- _Task statement_
Which lines of the entries contain the string "will"? Copy each of them.

- _Supplied information_
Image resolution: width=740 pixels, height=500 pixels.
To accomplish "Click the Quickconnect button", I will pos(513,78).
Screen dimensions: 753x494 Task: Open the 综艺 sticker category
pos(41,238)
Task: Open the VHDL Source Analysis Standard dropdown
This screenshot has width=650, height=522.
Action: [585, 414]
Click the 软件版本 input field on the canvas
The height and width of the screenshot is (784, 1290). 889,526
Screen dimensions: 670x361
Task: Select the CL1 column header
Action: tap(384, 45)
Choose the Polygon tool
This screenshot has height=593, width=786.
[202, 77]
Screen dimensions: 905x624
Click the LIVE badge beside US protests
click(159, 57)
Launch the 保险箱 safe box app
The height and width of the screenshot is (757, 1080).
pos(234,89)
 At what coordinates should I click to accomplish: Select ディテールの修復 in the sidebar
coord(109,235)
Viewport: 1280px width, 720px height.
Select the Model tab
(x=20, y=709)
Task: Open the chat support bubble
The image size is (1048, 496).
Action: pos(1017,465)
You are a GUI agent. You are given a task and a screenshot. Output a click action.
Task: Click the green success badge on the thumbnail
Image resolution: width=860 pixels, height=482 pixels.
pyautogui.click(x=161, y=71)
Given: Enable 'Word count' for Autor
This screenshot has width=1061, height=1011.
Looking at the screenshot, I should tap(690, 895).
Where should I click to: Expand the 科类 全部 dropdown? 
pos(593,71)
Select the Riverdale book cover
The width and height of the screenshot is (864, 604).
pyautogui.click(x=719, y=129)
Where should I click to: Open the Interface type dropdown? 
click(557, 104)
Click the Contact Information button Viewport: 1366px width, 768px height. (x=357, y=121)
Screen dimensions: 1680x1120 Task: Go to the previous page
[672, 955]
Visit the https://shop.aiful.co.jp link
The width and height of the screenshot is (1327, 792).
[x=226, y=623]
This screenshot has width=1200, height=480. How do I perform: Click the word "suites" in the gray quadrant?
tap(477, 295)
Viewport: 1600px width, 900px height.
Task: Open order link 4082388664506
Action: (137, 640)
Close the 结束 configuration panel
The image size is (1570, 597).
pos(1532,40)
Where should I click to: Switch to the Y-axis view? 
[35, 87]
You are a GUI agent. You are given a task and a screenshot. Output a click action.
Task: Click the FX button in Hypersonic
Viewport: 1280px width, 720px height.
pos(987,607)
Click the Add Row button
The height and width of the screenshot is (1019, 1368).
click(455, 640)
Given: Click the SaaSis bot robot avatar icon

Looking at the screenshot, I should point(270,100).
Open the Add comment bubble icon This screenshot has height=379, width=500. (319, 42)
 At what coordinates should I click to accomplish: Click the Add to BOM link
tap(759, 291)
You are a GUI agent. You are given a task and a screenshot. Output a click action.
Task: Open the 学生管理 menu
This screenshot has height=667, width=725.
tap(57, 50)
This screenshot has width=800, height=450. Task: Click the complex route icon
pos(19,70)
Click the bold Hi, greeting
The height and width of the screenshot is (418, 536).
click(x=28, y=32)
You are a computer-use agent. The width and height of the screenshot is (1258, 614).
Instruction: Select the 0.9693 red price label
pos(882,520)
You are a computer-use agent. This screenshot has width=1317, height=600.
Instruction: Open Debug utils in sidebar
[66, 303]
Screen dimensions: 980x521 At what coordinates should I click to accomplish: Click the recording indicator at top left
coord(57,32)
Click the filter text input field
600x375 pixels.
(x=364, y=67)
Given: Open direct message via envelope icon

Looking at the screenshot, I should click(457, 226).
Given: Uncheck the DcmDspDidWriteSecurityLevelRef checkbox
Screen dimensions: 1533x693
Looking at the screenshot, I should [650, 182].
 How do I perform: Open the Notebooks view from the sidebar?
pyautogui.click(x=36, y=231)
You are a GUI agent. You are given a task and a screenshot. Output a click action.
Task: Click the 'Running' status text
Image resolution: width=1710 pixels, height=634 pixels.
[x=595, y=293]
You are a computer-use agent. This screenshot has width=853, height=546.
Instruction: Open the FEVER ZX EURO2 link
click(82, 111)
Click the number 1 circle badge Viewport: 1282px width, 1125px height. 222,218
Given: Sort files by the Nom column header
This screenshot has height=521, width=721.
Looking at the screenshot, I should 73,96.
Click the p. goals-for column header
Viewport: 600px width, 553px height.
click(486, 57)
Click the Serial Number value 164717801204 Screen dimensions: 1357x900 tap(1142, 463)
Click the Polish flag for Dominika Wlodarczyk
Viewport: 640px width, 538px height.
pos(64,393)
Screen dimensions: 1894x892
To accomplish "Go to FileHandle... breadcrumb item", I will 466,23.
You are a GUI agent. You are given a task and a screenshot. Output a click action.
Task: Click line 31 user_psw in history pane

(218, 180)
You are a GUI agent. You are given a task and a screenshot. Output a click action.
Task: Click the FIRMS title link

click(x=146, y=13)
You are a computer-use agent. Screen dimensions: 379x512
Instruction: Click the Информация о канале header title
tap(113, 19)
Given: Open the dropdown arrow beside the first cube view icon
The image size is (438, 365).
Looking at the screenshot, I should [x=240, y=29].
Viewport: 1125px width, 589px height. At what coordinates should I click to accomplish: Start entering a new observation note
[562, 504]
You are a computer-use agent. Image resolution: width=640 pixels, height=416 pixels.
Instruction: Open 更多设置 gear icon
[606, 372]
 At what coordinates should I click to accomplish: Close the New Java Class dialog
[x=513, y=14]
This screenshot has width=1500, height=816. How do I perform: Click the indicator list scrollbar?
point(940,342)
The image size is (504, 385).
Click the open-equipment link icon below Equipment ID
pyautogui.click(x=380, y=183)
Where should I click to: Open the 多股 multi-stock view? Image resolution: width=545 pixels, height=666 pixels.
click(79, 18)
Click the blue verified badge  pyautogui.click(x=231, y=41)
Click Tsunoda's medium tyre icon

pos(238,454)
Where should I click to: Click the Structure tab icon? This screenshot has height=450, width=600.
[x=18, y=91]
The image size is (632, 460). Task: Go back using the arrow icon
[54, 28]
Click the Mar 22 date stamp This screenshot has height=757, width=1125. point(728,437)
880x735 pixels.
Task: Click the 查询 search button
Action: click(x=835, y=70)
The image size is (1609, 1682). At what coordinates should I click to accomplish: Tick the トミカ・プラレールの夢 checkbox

- _Result_
To accomplish "Click the Quickconnect button", I will pos(513,78).
To accomplish "Go to FileHandle... breadcrumb item", I will 466,23.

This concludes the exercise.